En outre, la présence du livre en langue amazighe reste très limitée», a-t-il affirmé.  Et d’ajouter : «Les libraires refusent de prendre le livre écrit en tifinagh. Il va sans dire que cette problématique  a une relation immédiate avec la généralisation de la langue amazighe».

Par ailleurs, le chercheur Jamal Abernous a mis quant à  lui  l’accent sur la traduction littéraire, tout en pointant du doigt sur sa  faiblesse par rapport aux autres langues entre autres l’arabe. Or, depuis quelques années, explique-t-il, la traduction littéraire amazighe a connu un véritable essor. En matière de la traduction, le chercheur  a mis  la lumière sur la problématique de la terminologie usée par les traducteurs. Selon lui,  50% des traductions ont été faites depuis 2013.

L’acteur associatif, écrivain et traducteur en amazighe Larbi Moumouch a souligné que l’absence du lectorat est un des problèmes  du livre publié en amazighe. «La littérature amazighe était orale et la littérature et le livre amazighs n’étaient pas assez connus soit dans le paysage médiatique ou culturel. A cela s’ajoute l’absence du mécénat littéraire», a-t-il affirmé. D’après lui, la promotion du livre amazigh reste individuelle, et les éditeurs n’investissent pas d’avantage dans le livre amazigh.

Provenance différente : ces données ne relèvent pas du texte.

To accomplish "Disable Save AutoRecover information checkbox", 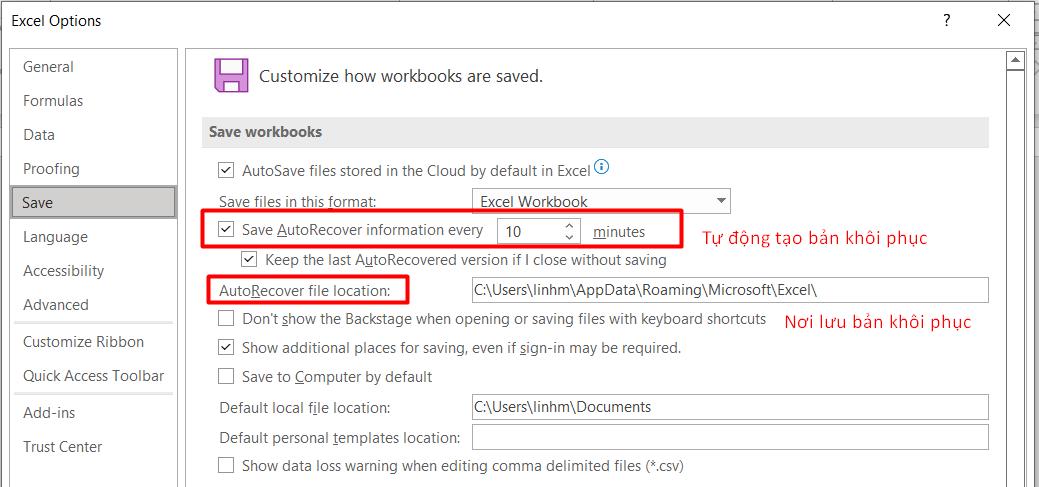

«La traduction a enrichi la production littérature. En effet, beaucoup d’écrivains ont bénéficié d’aide de l’IRCAM ainsi que des prix littéraires dédiés au livre qui ont donné plus de rayonnement à la production écrite en amazigh», a-t-il précisé.  Selon lui toujours, le livre amazigh a du mal à accéder aux différentes institutions  et au marché marocain. «La mise en place d’une stratégie nationale de la promotion du livre est nécessaire, renforcer la place du livre dans les salons, s’ouvrir sur les nouvelles technologies pour que les écrivains puissent faire circuler le livre en langue amazighe sont des clés pour mieux faire tourner la roue de ce secteur», conclut-il.

Faiblesse du taux de la production éditoriale marocaine en langue amazighe…

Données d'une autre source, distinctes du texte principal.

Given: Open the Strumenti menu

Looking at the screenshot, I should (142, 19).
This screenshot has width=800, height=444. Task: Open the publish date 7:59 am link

Il va sans dire que la roue de la production éditoriale marocaine en langue amazighe a du mal à tourner. Visiblement, les chiffres du dernier rapport annuel sur l’état de l’Edition et du Livre au Maroc au titre de l’année 2018/2019 publié à l’occasion de la tenue du Salon international du livre et de l’édition à Casablanca,  par  la Fondation du Roi Abdul Aziz  Al-Saoud pour les Etudes Islamiques et les Sciences Humaines, en témoignent… à plus d’un titre.

En effet, la langue amazighe ne représente que 1,22% de l’ensemble des titres publiés. Un taux qui reste faible par rapport à la langue arabe avec un taux dépassant 78% dans l’ensemble de la production littéraire et intellectuelle marocaine.

«Depuis le premier rapport (2015), on constate que l’amazighe, seconde langue officielle du pays, peine à dépasser quelques dizaines de titres par an. Elle ne compte cette année que 45 titres, soit 1,22% du volume des livres imprimés (papier et numérique)», peut on lire dans le rapport.

Selon le même rapport, l’examen des différentes composantes de l’échantillon montre que les usages en matière de  l’alphabet continuent à être variés en dépit de l’adoption officielle des caractères tifinagh. «La répartition des publications selon l’alphabet employé, se présente comme suit : 23 ouvrages sont imprimés en caractères mixtes latin-tifinagh, 9 titres en caractères latins, 7 titres en caractères arabes, 4 titres en arabe-tifinagh, 2 titres en tifinagh uniquement», affirme le rapport.